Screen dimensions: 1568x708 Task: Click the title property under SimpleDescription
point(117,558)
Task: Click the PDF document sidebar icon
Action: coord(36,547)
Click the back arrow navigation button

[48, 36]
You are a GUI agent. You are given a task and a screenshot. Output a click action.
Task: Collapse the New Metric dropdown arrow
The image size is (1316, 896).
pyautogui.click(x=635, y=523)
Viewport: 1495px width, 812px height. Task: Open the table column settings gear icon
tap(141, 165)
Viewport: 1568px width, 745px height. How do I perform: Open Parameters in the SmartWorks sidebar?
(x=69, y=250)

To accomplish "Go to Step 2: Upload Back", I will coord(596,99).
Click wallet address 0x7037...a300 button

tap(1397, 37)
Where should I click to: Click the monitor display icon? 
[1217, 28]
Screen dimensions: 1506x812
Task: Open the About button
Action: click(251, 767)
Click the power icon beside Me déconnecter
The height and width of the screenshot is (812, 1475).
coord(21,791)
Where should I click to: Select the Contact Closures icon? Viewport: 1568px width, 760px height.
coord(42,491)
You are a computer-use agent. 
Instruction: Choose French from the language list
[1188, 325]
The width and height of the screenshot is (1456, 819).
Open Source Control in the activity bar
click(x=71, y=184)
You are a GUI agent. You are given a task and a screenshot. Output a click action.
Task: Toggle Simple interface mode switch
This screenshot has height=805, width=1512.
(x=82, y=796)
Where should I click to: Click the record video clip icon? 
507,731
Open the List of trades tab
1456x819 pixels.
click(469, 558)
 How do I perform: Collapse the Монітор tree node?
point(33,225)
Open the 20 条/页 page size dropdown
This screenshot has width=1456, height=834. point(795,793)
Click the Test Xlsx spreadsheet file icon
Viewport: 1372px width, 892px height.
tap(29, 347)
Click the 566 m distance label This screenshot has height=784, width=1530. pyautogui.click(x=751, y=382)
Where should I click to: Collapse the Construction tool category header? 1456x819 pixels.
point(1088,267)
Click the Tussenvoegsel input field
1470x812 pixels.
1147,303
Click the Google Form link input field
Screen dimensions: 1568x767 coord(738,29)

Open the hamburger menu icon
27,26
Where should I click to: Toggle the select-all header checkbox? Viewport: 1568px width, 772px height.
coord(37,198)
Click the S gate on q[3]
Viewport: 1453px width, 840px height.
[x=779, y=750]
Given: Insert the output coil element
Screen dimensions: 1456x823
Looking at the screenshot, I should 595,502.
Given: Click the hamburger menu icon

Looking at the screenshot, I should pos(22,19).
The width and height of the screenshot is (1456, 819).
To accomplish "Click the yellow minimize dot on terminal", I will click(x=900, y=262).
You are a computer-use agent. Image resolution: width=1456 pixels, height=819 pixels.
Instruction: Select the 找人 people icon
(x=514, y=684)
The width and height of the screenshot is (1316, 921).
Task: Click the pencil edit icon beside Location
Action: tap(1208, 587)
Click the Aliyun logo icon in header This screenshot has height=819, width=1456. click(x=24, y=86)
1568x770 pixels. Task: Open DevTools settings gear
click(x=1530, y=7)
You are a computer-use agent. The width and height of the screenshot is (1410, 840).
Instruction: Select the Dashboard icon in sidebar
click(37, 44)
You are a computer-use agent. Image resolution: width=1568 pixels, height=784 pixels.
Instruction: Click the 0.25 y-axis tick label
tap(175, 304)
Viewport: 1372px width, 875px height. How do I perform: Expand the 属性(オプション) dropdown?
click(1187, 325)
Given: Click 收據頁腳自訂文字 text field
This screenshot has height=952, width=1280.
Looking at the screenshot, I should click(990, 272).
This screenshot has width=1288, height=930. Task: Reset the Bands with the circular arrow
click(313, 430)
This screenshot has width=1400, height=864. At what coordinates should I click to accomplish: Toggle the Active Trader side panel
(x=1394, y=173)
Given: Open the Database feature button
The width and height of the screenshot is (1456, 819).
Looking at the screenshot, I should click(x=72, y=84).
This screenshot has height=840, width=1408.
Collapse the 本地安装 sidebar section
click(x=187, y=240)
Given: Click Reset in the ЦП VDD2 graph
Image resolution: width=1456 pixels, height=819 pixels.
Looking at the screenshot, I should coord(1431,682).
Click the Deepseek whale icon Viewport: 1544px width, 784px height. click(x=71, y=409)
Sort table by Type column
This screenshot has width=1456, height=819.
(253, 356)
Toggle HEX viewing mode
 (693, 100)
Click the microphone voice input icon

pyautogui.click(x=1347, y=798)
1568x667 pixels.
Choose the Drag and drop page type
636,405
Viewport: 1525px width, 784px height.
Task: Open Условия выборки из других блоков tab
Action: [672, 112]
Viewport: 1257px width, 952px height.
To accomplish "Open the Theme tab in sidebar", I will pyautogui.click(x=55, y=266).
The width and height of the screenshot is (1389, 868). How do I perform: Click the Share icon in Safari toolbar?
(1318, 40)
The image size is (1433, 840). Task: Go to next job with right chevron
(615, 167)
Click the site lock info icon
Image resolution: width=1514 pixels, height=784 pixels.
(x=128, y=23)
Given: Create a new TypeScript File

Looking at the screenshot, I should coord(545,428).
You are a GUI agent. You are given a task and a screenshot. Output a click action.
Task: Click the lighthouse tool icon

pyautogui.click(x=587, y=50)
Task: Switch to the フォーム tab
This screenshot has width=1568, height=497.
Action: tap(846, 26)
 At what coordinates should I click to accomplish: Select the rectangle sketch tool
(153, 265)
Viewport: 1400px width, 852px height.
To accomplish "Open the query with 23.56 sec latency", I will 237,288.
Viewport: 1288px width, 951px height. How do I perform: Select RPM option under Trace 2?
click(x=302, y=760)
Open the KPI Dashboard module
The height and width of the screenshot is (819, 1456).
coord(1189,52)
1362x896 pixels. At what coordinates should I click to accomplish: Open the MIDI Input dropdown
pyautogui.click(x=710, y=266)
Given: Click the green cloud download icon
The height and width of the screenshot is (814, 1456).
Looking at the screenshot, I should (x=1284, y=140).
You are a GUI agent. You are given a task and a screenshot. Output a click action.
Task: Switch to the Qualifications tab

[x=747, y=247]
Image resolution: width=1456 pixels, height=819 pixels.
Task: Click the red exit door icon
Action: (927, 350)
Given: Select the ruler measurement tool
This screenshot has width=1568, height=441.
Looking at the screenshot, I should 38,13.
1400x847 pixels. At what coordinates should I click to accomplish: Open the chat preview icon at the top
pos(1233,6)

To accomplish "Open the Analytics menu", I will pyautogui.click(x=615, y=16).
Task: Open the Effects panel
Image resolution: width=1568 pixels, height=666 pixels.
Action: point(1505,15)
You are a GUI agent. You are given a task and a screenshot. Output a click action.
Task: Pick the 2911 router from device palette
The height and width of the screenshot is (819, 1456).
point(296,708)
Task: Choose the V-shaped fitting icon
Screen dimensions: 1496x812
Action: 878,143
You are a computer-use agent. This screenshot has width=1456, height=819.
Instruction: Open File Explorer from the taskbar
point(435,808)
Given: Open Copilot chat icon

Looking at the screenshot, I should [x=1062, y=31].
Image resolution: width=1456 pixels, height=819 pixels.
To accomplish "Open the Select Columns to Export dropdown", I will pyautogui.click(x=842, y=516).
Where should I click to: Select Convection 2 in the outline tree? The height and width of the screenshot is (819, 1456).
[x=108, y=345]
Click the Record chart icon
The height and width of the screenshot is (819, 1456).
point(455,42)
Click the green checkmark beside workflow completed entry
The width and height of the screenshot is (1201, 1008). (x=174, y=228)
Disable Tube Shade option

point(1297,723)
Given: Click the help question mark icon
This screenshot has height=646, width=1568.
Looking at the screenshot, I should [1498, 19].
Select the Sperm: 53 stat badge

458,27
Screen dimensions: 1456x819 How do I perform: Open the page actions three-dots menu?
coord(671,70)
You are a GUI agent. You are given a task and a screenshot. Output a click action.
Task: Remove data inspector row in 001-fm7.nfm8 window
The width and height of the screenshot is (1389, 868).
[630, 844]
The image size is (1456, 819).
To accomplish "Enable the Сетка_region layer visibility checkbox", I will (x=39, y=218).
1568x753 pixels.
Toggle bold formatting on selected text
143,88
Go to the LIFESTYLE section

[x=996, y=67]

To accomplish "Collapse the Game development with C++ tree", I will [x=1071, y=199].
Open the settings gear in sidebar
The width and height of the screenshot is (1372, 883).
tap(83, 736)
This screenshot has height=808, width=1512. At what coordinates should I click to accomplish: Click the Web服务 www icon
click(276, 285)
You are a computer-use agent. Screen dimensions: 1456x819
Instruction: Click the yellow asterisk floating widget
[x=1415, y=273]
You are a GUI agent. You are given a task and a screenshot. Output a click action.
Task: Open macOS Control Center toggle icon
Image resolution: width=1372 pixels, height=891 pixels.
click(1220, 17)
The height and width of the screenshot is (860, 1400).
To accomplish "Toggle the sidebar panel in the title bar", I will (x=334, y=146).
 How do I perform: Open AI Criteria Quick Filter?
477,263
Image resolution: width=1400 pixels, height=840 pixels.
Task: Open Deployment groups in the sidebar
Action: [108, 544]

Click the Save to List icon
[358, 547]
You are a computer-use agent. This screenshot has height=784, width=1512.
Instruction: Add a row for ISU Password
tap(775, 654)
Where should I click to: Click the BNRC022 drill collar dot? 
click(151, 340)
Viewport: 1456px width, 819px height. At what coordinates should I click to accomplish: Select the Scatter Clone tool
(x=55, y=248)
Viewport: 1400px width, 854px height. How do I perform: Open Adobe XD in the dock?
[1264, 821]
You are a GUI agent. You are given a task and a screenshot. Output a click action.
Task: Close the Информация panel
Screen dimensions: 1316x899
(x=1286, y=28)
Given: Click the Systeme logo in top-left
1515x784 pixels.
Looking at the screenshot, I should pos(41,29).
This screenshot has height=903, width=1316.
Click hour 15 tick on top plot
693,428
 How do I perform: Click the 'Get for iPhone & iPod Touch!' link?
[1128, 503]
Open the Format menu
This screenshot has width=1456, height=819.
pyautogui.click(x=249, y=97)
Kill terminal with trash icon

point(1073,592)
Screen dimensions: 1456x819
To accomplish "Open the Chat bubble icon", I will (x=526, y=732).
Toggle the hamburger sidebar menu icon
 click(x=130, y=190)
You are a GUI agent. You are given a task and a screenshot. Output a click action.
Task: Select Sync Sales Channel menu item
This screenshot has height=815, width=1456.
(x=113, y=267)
○ ○ ○ ○ ○
• Activity: In the listing above, find the line containing "Screen dimensions: 1456x819 How" and the line containing "The height and width of the screenshot is (860, 1400).". Output them and every line between, exactly, and nothing else.

• Reply:
Screen dimensions: 1456x819 How do I perform: Open the page actions three-dots menu?
coord(671,70)
You are a GUI agent. You are given a task and a screenshot. Output a click action.
Task: Remove data inspector row in 001-fm7.nfm8 window
The width and height of the screenshot is (1389, 868).
[630, 844]
The image size is (1456, 819).
To accomplish "Enable the Сетка_region layer visibility checkbox", I will (x=39, y=218).
1568x753 pixels.
Toggle bold formatting on selected text
143,88
Go to the LIFESTYLE section

[x=996, y=67]

To accomplish "Collapse the Game development with C++ tree", I will [x=1071, y=199].
Open the settings gear in sidebar
The width and height of the screenshot is (1372, 883).
tap(83, 736)
This screenshot has height=808, width=1512. At what coordinates should I click to accomplish: Click the Web服务 www icon
click(276, 285)
You are a computer-use agent. Screen dimensions: 1456x819
Instruction: Click the yellow asterisk floating widget
[x=1415, y=273]
You are a GUI agent. You are given a task and a screenshot. Output a click action.
Task: Open macOS Control Center toggle icon
Image resolution: width=1372 pixels, height=891 pixels.
click(1220, 17)
The height and width of the screenshot is (860, 1400).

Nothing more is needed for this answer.